The President of the African Development Bank (AfDB), Dr. Akinwunmi Adesina, has faulted the World Bank President, David Malpass, on his recent comments on Africa’s debt profile.
In a statement yesterday, Adesina said the World Bank President’s statement is: “Inaccurate and not fact based.”
The statement reads: “In several news reports, World Bank President, David Malpass, was recently quoted as saying some Multilateral Development Banks, including the African Development Bank, have a tendency to lend too quickly and in the process, add to the continent’s debt problems.
“This statement is inaccurate and not fact based. It impugns the integrity of the African Development Bank, undermines our governance systems, and incorrectly insinuates that we operate under different standards from the World Bank. The very notion goes against the spirit of multilateralism and our collaborative work.”
Stressing that the AfDB, “maintains a very high global standard of transparency,” Adesina noted that the “2018 Publish What You Fund report” ranked the Bank, the 4th most transparent institution, globally.
In rebutting the World Bank President’s claims, Adesina pointed out that the Bretton Woods institution has larger operations on the continent than the AfDB.
Specifically, he stated: “The World Bank, with a more substantial balance sheet, has significantly larger operations in Africa than the African Development Bank. The World Bank’s operations approved for Africa in the 2018 fiscal year amounted to US $20.2 billion, compared to US $10.1 billion by the African Development Bank.
“With regard to Nigeria and South Africa, the World Bank’s outstanding loans for the 2018 fiscal year to both countries stood at US $8.3 billion and US $2.4 billion, respectively. In contrast, the outstanding amounts for the African Development Bank Group to Nigeria and South Africa were US $2.1 billion and US $2.0 billion, respectively, for the same fiscal year.”

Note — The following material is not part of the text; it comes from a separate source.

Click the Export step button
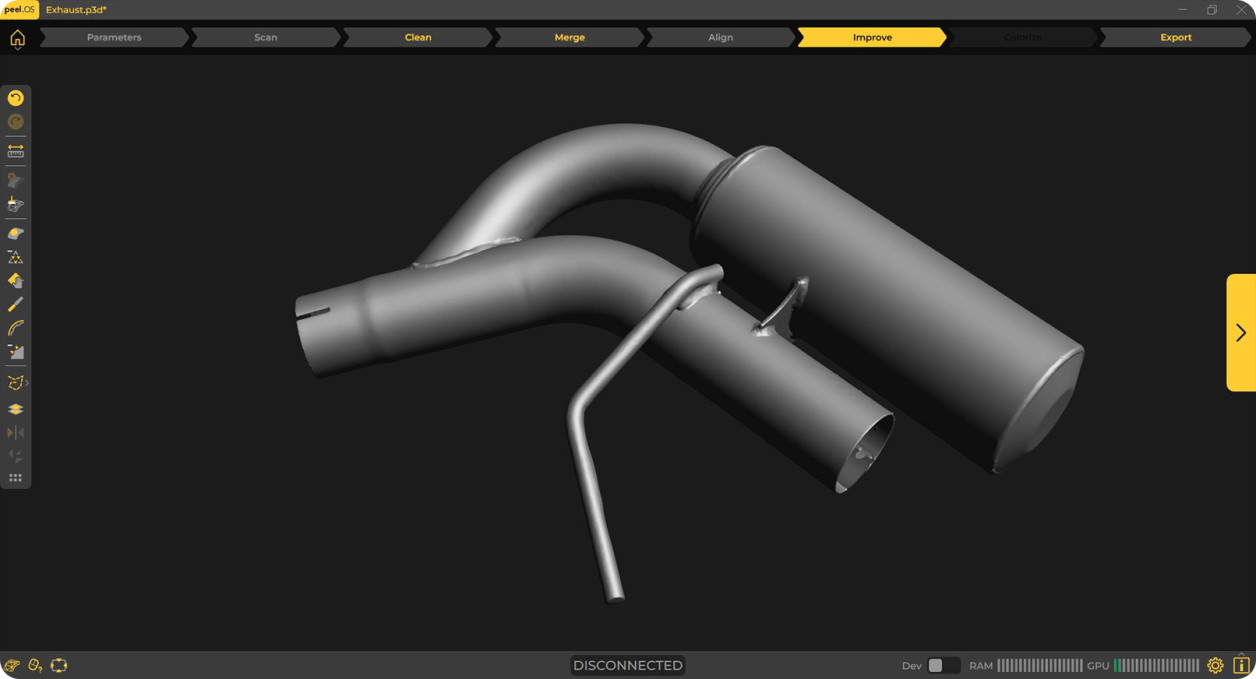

Commenting on heavily indebted countries on the continent, Adesina said the AfDB recognizes and closely monitors the rising debt profile , adding that: there is no systemic risk of debt distress.”
He said: “According to the 2020 African Economic Outlook, at the end of June 2019, total public debt in Nigeria amounted to $83.9 billion, 14.6% higher than the year before. That debt represented 20.1% of GDP, up from 17.5% in 2018. Of the total public debt, domestic public debt amounted to $56.7 billion while external public debt was $27.2 billion (representing 32.4% of total public debt). South Africa’s national government debt was estimated at 55.6% of GDP in 2019, up from 52.7% in 2018. South Africa raises most of its funding domestically, with external public debt accounting for only 6.3% of the country’s GDP.”
He further noted that the AfDB coordinates lending activities, especially its public sector policy-based loans, closely with sister International Financial Institutions (notably the World Bank and the IMF).
He pointed out that the AfDB relies on the IMF and World Bank’s Debt Sustainability Analyses (DSA) to determine the composition of its financial assistance to low-income countries and joint institutional approaches for addressing debt vulnerabilities in the African Development Fund (ADF) and International Development Association (IDA) countries.
According to him, country economists of the AFDB also fully participate in regional and country level IMF Article 4 missions.
The AfDB President said: “We are of the view that the World Bank could have explored other available platforms to discuss debt concerns among Multilateral Development Banks. The general statement by the President of the World Bank Group insinuating that the African Development Bank contributes to Africa’s debt problem and that it has lower standards of lending is simply put: misleading and inaccurate.”